Un exemple beaucoup plus récent d'utilisation de la ligne de sol montre clairement cette intrication , quasi obligée, de la ligne de sol avec le recouvrement et la diminution de taille. En cette vignette tirée du Sceptre d’Ottokar (page 13), L'ensemble des personnages, hormis les Dupond(t) et Milou, sont en contact direct ou indirect avec la ligne de sol. Mais afin d'éviter un aplatissement généralisé de l'espace , Hergé utilise recouvrements et diminutions. Tandis que le Dupond situé le plus en avant masque une partie de l'autre, les personnages situés au niveau de l'immeuble, passants innocents, sont beaucoup plus petits que le quatuor principal.
Nous avons maintenant à voir comment certains ont pu, par des moyens divers, remettre en question ce bel ordonnancement de l'espace basé sur l'horizontale de la ligne de sol.
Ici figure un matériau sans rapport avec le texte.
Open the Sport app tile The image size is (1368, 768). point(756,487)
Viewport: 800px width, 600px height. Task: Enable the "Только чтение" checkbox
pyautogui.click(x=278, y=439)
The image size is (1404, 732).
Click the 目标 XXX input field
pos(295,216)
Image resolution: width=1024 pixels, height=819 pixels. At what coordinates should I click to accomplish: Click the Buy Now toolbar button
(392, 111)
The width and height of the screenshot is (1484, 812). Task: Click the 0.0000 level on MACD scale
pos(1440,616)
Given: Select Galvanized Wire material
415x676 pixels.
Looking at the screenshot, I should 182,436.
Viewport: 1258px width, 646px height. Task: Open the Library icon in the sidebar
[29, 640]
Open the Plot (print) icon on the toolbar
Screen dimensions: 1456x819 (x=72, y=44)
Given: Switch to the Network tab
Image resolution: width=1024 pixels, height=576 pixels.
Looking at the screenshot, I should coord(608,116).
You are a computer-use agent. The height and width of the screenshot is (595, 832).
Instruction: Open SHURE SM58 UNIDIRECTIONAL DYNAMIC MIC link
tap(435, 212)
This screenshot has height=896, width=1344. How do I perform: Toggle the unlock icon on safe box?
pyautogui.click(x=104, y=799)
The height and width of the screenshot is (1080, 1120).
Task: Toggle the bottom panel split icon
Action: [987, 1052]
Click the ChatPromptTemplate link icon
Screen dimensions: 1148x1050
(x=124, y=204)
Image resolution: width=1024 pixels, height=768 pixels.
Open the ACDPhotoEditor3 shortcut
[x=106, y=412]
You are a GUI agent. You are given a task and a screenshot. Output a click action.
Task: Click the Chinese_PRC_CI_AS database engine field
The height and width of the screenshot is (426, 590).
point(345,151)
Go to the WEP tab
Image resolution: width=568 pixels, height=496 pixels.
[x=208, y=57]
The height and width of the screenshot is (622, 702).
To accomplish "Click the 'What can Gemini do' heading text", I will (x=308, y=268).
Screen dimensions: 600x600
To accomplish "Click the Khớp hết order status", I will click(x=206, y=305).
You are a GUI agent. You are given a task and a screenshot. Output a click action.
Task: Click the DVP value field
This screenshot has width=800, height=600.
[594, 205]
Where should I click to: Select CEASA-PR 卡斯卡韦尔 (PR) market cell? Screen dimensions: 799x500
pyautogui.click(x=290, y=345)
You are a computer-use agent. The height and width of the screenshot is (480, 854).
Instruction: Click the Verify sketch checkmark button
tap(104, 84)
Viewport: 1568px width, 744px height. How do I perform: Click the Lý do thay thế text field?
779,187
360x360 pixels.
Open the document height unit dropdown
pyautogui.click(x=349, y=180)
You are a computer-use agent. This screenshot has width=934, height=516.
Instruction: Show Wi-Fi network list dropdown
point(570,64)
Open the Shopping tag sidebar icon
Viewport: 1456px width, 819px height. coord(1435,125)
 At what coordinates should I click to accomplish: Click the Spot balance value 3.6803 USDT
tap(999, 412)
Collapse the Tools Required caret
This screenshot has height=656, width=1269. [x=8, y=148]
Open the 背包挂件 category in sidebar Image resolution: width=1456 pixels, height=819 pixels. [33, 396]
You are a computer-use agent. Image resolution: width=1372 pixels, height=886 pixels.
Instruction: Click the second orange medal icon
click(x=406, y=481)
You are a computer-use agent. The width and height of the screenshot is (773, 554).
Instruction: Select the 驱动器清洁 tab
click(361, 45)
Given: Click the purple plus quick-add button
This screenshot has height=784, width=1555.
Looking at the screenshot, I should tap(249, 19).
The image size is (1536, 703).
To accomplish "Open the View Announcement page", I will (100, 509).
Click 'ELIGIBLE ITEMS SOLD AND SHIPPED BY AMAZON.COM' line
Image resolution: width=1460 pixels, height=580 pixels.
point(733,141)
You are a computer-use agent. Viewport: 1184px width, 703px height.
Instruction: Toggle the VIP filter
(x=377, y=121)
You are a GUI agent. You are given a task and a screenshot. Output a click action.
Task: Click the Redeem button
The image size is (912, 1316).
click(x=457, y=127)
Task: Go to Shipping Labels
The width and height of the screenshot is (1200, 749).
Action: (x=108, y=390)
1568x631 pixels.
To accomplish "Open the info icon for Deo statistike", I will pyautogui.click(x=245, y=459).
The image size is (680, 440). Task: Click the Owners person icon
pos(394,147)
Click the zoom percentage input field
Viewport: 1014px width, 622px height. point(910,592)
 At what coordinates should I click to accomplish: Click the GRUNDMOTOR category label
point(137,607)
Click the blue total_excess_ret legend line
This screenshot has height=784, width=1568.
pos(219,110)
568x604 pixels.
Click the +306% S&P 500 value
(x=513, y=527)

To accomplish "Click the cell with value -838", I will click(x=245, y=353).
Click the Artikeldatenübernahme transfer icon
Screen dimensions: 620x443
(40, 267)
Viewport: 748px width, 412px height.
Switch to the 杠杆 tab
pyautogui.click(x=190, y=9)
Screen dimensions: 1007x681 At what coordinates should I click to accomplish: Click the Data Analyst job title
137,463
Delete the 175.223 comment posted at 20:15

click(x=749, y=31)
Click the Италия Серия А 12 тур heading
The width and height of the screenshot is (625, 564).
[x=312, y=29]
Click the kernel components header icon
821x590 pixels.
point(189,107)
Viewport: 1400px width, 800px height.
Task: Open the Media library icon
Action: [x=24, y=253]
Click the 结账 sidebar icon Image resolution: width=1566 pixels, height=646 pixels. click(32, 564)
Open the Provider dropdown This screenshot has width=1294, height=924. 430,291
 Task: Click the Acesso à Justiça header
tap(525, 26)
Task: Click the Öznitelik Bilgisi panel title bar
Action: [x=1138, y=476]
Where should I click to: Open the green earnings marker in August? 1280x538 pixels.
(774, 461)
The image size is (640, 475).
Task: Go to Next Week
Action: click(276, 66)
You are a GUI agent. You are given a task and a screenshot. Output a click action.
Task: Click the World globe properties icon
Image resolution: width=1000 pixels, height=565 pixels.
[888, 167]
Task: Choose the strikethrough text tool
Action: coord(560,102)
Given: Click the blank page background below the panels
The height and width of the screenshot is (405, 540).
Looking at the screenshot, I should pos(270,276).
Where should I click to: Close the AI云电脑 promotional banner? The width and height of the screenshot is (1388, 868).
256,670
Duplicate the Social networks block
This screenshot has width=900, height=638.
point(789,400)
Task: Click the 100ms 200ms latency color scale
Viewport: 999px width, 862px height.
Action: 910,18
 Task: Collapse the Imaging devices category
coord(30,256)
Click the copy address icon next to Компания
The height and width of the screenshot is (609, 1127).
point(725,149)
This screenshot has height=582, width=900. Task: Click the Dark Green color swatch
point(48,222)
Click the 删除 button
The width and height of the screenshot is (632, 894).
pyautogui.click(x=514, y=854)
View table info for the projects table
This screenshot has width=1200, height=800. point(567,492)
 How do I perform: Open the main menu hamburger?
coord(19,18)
DE L'EXTRAORDINAIRE DE LA LIGNE DE SOL Nous commencerons par les horizontales d'extérieur qui, étant plutôt rares puisqu'en ce lieu nous pouvons percevoir l'horizon, seront exprimées par des vues plongeantes sur le sol. Puis, nous aborderons les horizontales d'intérieur qui nous feront douter de la stabilité des bâtiments. HORIZONTALES D'EXTERIEUR Chacun aura compris qu'une simple rotation à 90° de la photographie est à l'origine de cette situation insensée. Et pourtant , sans la présence des bandes blanches, la position de l'enfant semblerait plus ridicule que drôle. L'humour d'Eric Minemma repose sur le juste et précis positionnement de l'enfant et des bandes, en même temps que de la posture bien étudiée et imitée d'un individu gravissant un plan vertical.
Beaucoup d'autres images circulant sur le web emploient la rotation pour nous faire douter de l'horizontalité du monde. Mais, à la différence des images d'immeubles vues précédemment, où apparaissaient de bien étranges lignes d'horizon, la ligne de sol paraît plus incertaine et plus malléable. En cette nouvelle photographie, tout repose sur la présence et les gestes des personnages. Car, en leur absence, ce trottoir et cette chaussée pourraient très bien constituer la base et le mur d'un bâtiment.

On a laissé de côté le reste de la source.